Pasalnya, dalam SK yang diteken Ketua KPU RI Afifuddin pada 21 Agustus 2025 itu, KPU memutuskan untuk merahasiakannya 16 berkas atau dokumen calon presiden dan wakil presiden, termasuk ijazah.
"DEMI KELUARGA MULKUDIS, KPU MEMBUAT KEPUTUSAN SUPER TOLOL... THN 2029 YG LOLOS VERIFIKASI CUMA SAMSUL FUFUFAFA DAN IPARNYA Si B***," umpat netizen pemilik akun X @Lambe_Wedok seperti dikutip Selasa (16/9/2025).
"Kemunduran sebuah demokrasi, RAKYAT BISA MARAH...pemerintah lagi menantang amarah rakyat kah? Belajar melihat bukan belajar berkeras kepala @prabowo rakyat BERHAK MUTLAK MENGETAHUI SIAPA YG AKAN MEREKA PILIH...KPU jangan jadi sasaran amarah...," kata @Boss24X.
"bukankah harus jelas identitas dari sosok mantan pemimpin & wakil nya yang pernah menjabat di indonesia ? ini malah gak bisa di akses oleh publik. jadi kalau ada yang nanya ijazah nya apa tuh mantan presiden sama wakil nya? jawab aja g tau, g ada akses buat ngeliat nya sih wkwk," ejek @taurus_renzy.
"Sebaiknya rakyat indo +RRT cepat bergerak untuk menggugat KPU membatalkan aturan data rahasia yg dibahwa undang undang, KPU akan dijadikan kekuasaan dan buat melindungi Jokowi Gibran kedepannya," kata @JFaedah jengkel.

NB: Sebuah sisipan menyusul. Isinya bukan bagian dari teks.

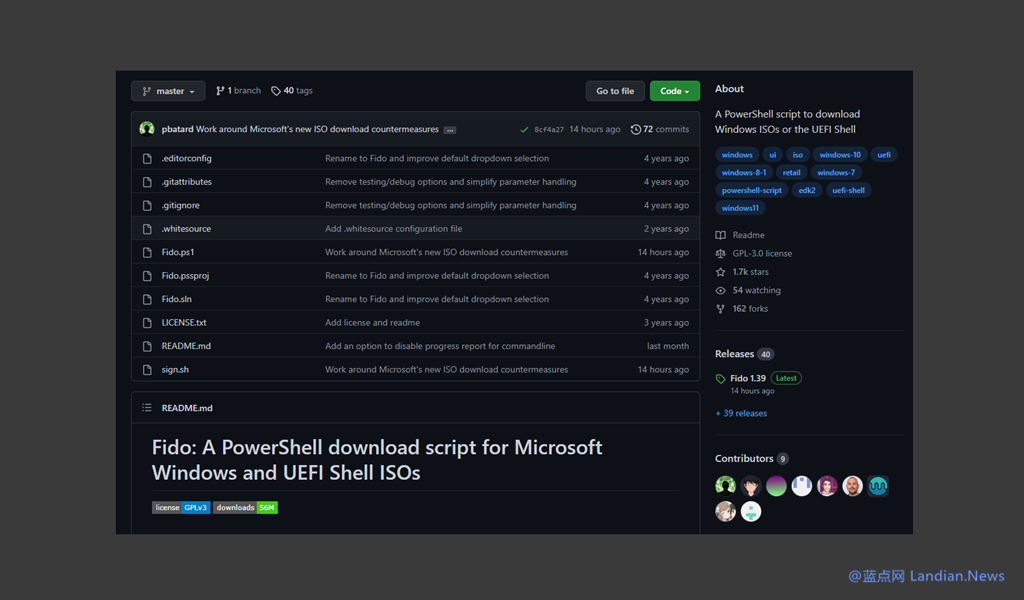View the 1.7k stars link
Screen dimensions: 1024x600
750,272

"gk bisa dirahasiakan, data² capres dan cawapres dll harus dipeelihatkan k publik biar semua tau, krn itu mempin suatu daerah bahkan satu negara, jgn maen licik KPU," kata @Ry4ns_05
"Mana bisa dirahasiakan lah rakyat wajib tau identitas calon capres dan cawapres, rakyat punya hak tuk tau krn presiden dan wakil presiden dibayar dr pajak rakyat kl gaji dan fasilitas presiden dan wakil presiden dr uang pribadi org kpu ya ngak jd soal," kata @gue303030.
Seperti diketahui, saat ini ijazah mantan Presiden Joko Widodo alias Jokowi dan anaknya, Gibran Rakabuming Raka yang saat ini menjabat sebagai Wapres, tengah dipersoalkan sejumlah pihak
Ijazah Gibran bahkan tengah digugat secara perdata oleh seorang pengacara bernama Subhan Palal, karena Gibran ditengarai tidak punya ijazah SMA, sehingga dianggap tidak memenuhi syarat untuk mengikuti Pilpres 2024.

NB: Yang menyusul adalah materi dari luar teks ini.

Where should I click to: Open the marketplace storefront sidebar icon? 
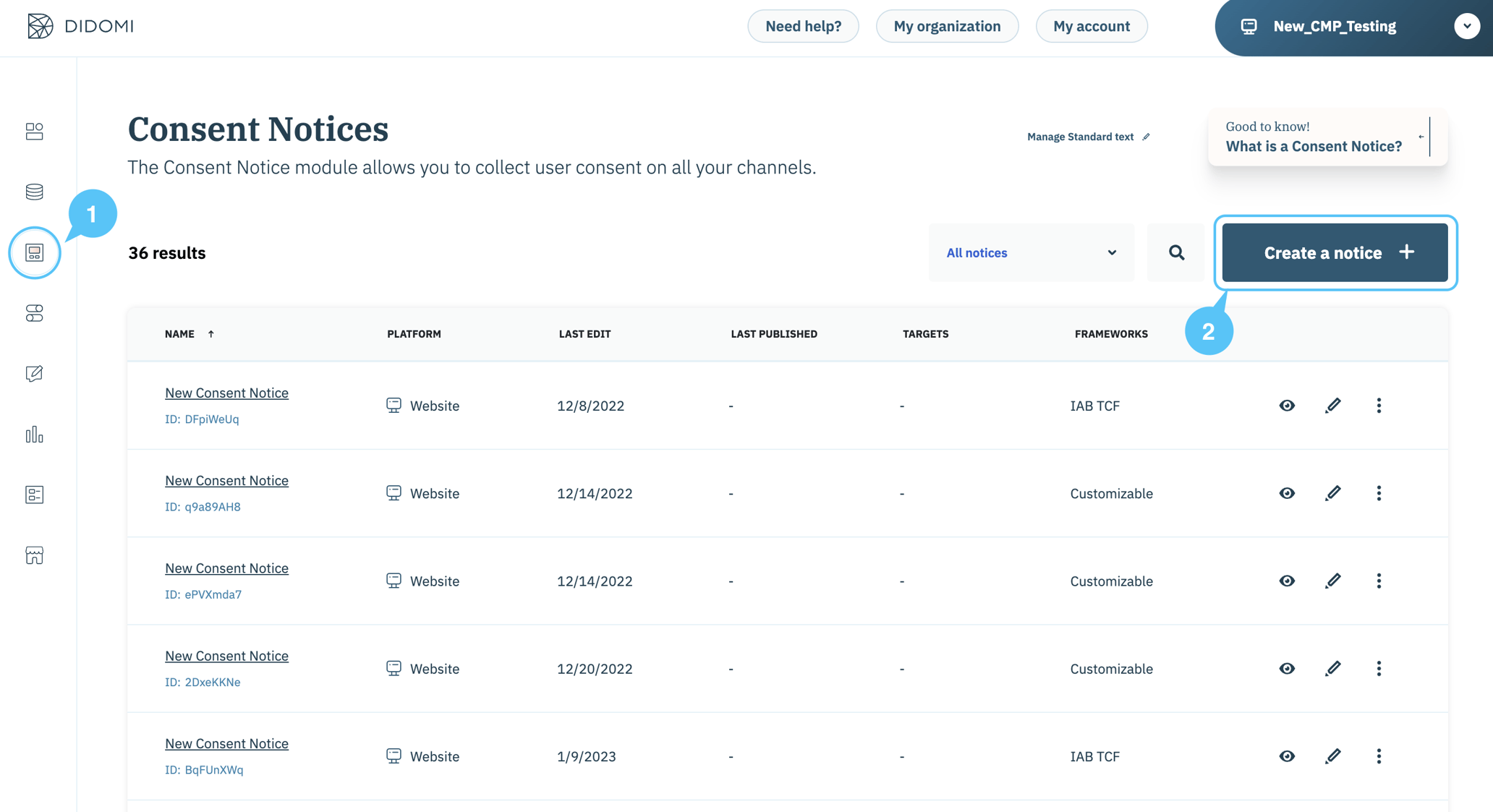[34, 555]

Tak hanya Gibran, Subhan juga menggugat KPU.
Dalam petitumnya, Subhan bukan hanya meminta agar majelis hakim PN Jakarta Pusat menyatakan Gibran tidak sah menduduki jabatan Wapres, dan menuntut Gibran serta KPU membayar ganti rugi sebesar Rp152 triliun yang diserahkan ke kas negara.
Berikut 16 dokumen Capres/Cawapres yang tidak dapat diakses publik dari situs KPU berdasarkan SK KPU Nomor 731 Tahun 2025.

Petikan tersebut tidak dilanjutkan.